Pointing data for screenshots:
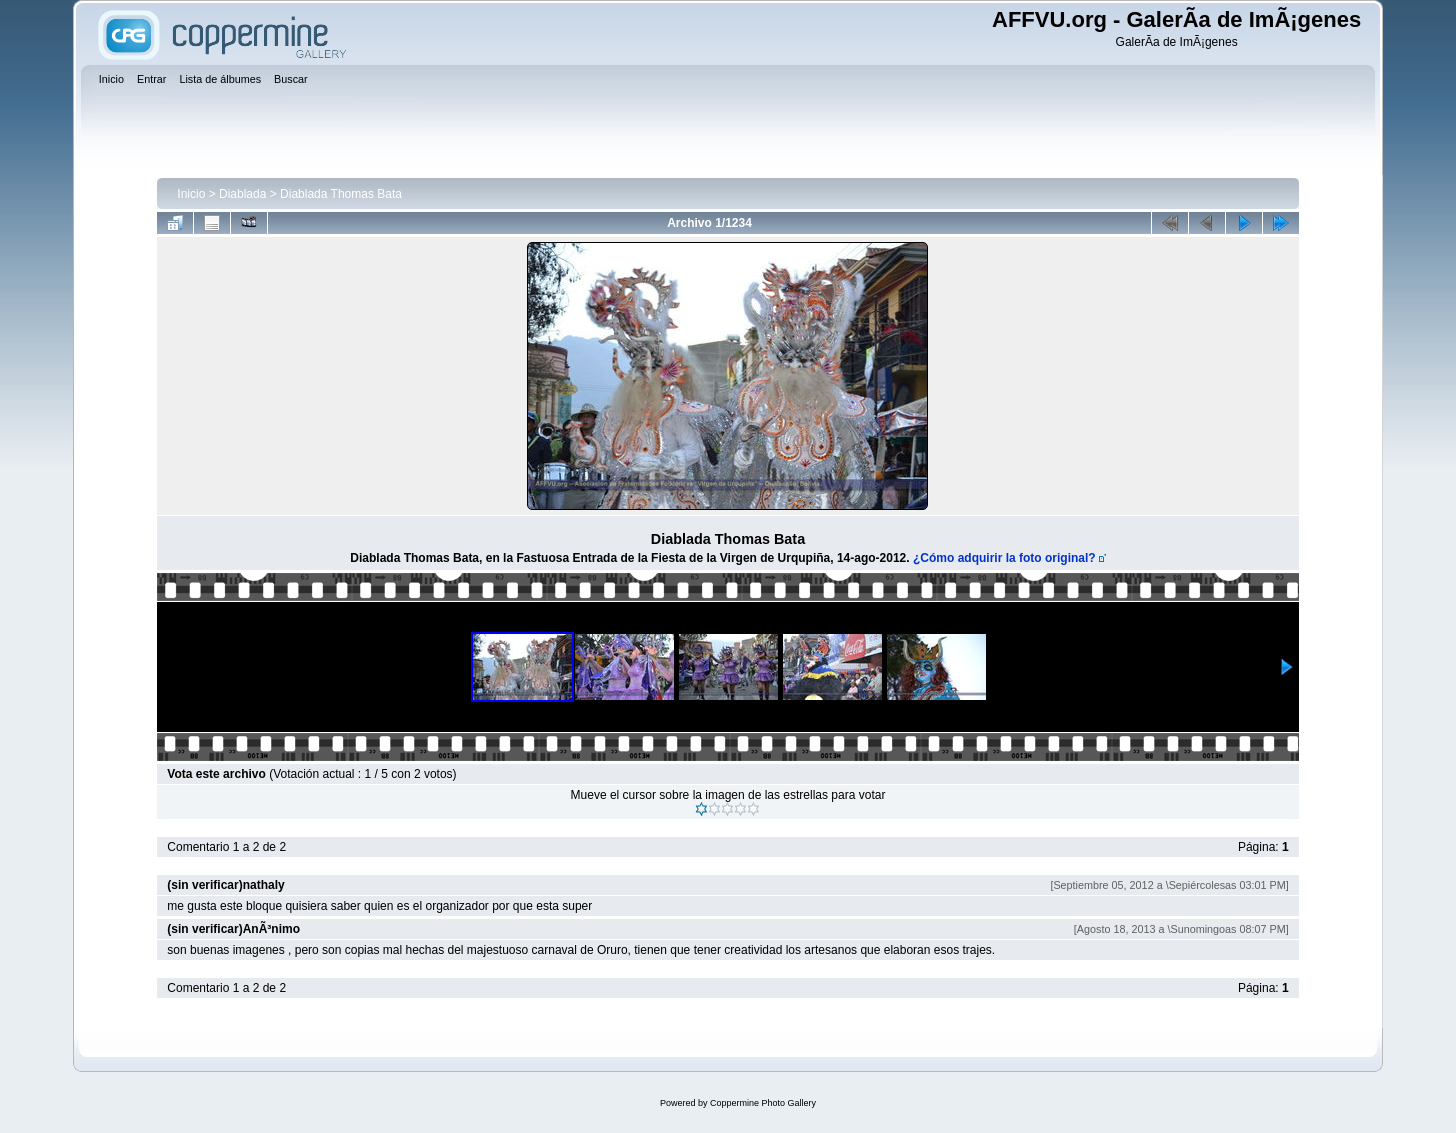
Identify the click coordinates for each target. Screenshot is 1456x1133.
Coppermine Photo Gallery (763, 1103)
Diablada (242, 194)
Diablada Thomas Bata (341, 194)
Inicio (191, 194)
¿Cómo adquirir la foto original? (1004, 558)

What you will do
Can you write out every line of the material above word for word, leaving out the pictures?

Written solution
Identify the click coordinates for each target. Screenshot is 1456x1133.
Coppermine Photo Gallery (763, 1103)
Diablada (242, 194)
Diablada Thomas Bata (341, 194)
Inicio (191, 194)
¿Cómo adquirir la foto original? (1004, 558)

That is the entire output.